:: Extrait

Selil

Le 28 mai, le jeune combo de Lyon jouait aux pieds du Lion. C’était le FIMU de Belfort et c’était plus que prometteur. Combo percus-batterie au cordeau, claviers jazz-junk-house à ressorts. Autant de bonnes raisons de parier sur l’avenir et de tirer un trait sur une sieste pour une interview en début d’après-midi. Face-à-faces.

par | 13 Juin 2023 | interviews

Selil

Selil, combo jazz-funk tout flouflou © DR (fb Selil)

Selil, c’est du jazz qui se danse ou du jazz qui se pense ?
On va faire une bonne réponse de Normand et on va dire les deux. C’est une musique qui se pense dans l’écriture, avec des structures et la volonté de savoir qui joue quoi à quel moment, pour avoir une unité de son. Ensuite, c’est une musique qui se danse avec des sonorités club. On va pas mal empiéter sur le terrain de la House. D’ailleurs, les gens dansent plutôt à nos concerts. C’est une musique qui se pense, mais sans siège dans le public, c’est ça le truc.

Vous êtes de tout jeunes musiciens français. C’est quoi vos légendes en funk ? House ? Fusion ?
On vient tous d’influences très très différentes. Mais on en parlait juste avant de venir, au sein de Selil, il y a de grosses références et aussi des légendes. Une des légendes c’est Herbie, clairement. Les références sont pas mal actuelles. Notamment Yussef Kamaal, soit Kamaal Williams et Yussef Dayes quand ils étaient ensemble. Il y a Chris Dave aussi. On écoute des vieux trucs, On va y puiser nos influences, notre vocabulaire mais on se positionne un peu comme des enfants d’un mouvement lui-même tiré de trucs plus anciens. Depuis un an environ, on découvre ce qui se fait en France. Le quintet de Léon Phal est assez inspirant, pour la couleur et la musique du groupe. Ensuite, on a une certaine naïveté en abordant la House, par exemple, parce qu’on ne peut pas dire que ce soit des trucs avec lesquels on a grandi. On s’est approprié cela sur la base de notre culture pour proposer aux gens un mix de toutes ces influences et références.

::::
:: Données

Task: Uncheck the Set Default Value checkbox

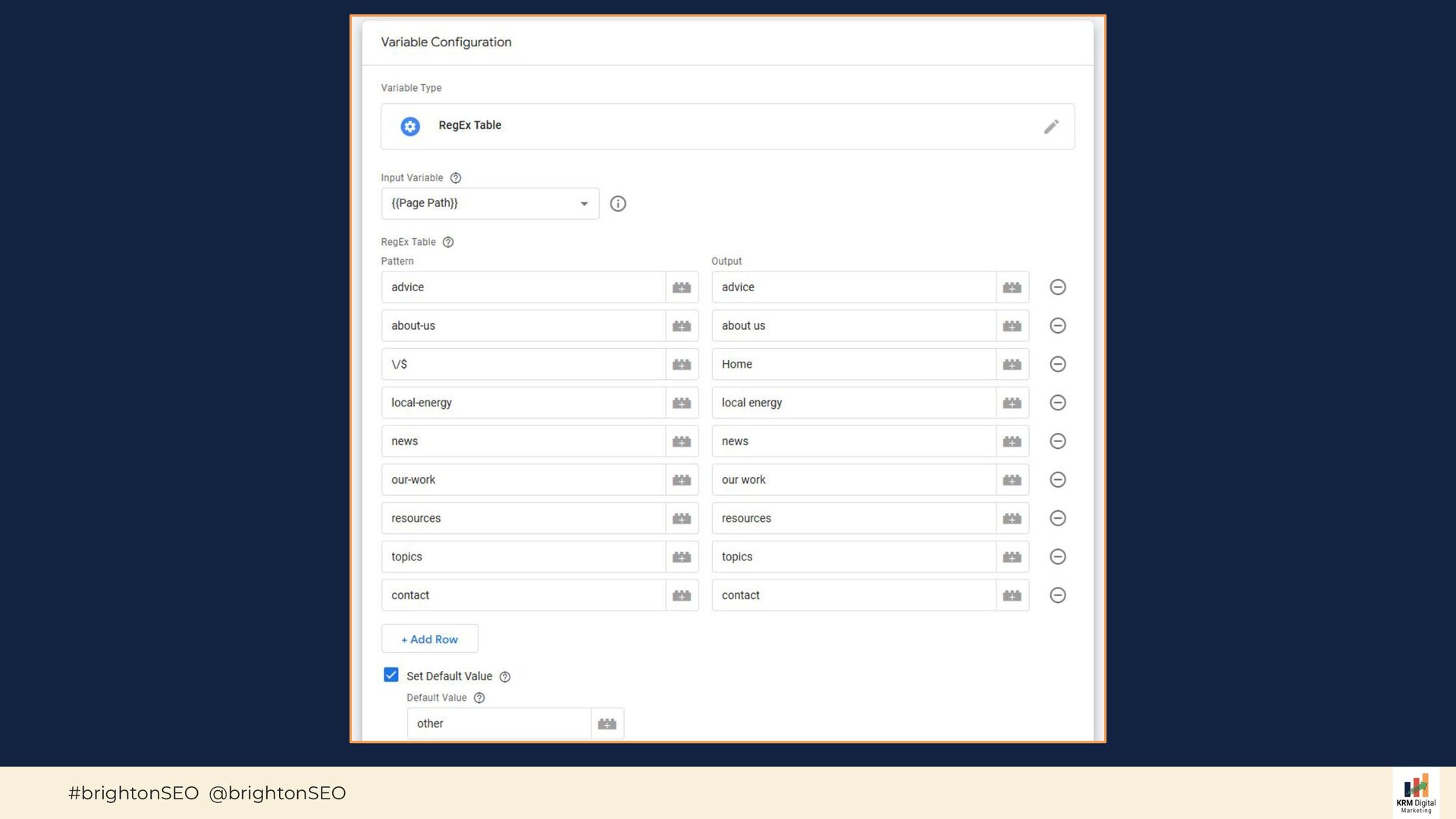Action: [x=391, y=676]
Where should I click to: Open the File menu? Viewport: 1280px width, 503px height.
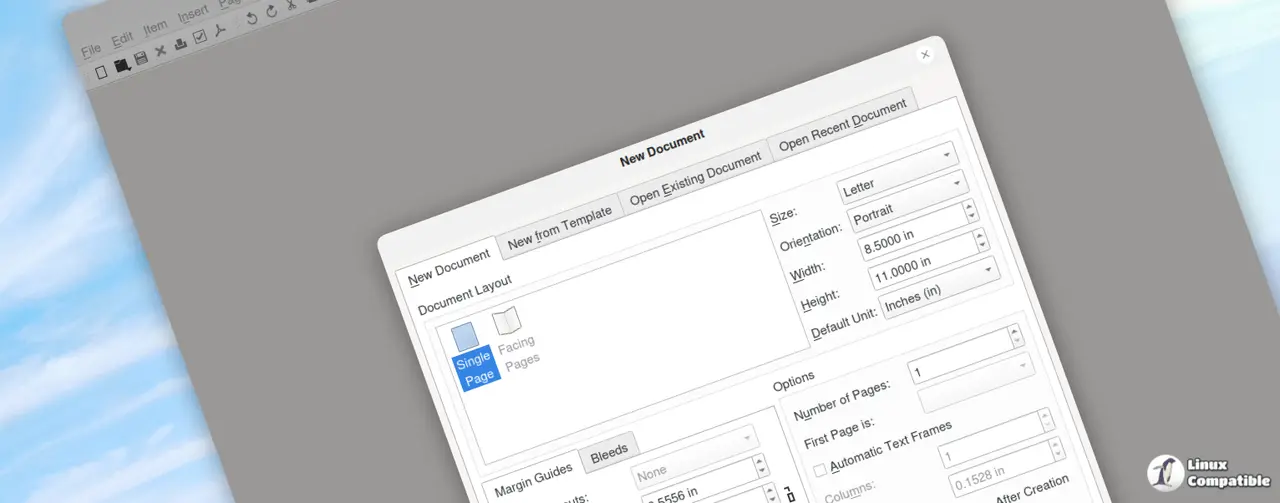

::::

**Exercice A**.
Répondez aux questions suivantes d'après l'entretien avec Selil.
(i) De quelle ville vient le combo ?
(ii) Sur le terrain de quel style le groupe dit-il pas mal empiéter ?
(iii) Quel quintet le groupe trouve-t-il assez inspirant ?
**Exercice B**.
Recopiez à l'identique le passage de l'entretien avec Selil qui va de « Selil, combo jazz-funk » à « House ? Fusion ? ».
**Exercice C**.
Dressez la liste de tous les musiciens nommés individuellement par le groupe dans l'entretien avec Selil.

**Réponse finale A**.
(i) De Lyon.
(ii) De la House.
(iii) Le quintet de Léon Phal.

**Réponse finale B**.
Selil, combo jazz-funk tout flouflou © DR (fb Selil)

Selil, c’est du jazz qui se danse ou du jazz qui se pense ?
On va faire une bonne réponse de Normand et on va dire les deux. C’est une musique qui se pense dans l’écriture, avec des structures et la volonté de savoir qui joue quoi à quel moment, pour avoir une unité de son. Ensuite, c’est une musique qui se danse avec des sonorités club. On va pas mal empiéter sur le terrain de la House. D’ailleurs, les gens dansent plutôt à nos concerts. C’est une musique qui se pense, mais sans siège dans le public, c’est ça le truc.

Vous êtes de tout jeunes musiciens français. C’est quoi vos légendes en funk ? House ? Fusion ?

**Réponse finale C**.
Herbie, Kamaal Williams, Yussef Dayes, Chris Dave, Léon Phal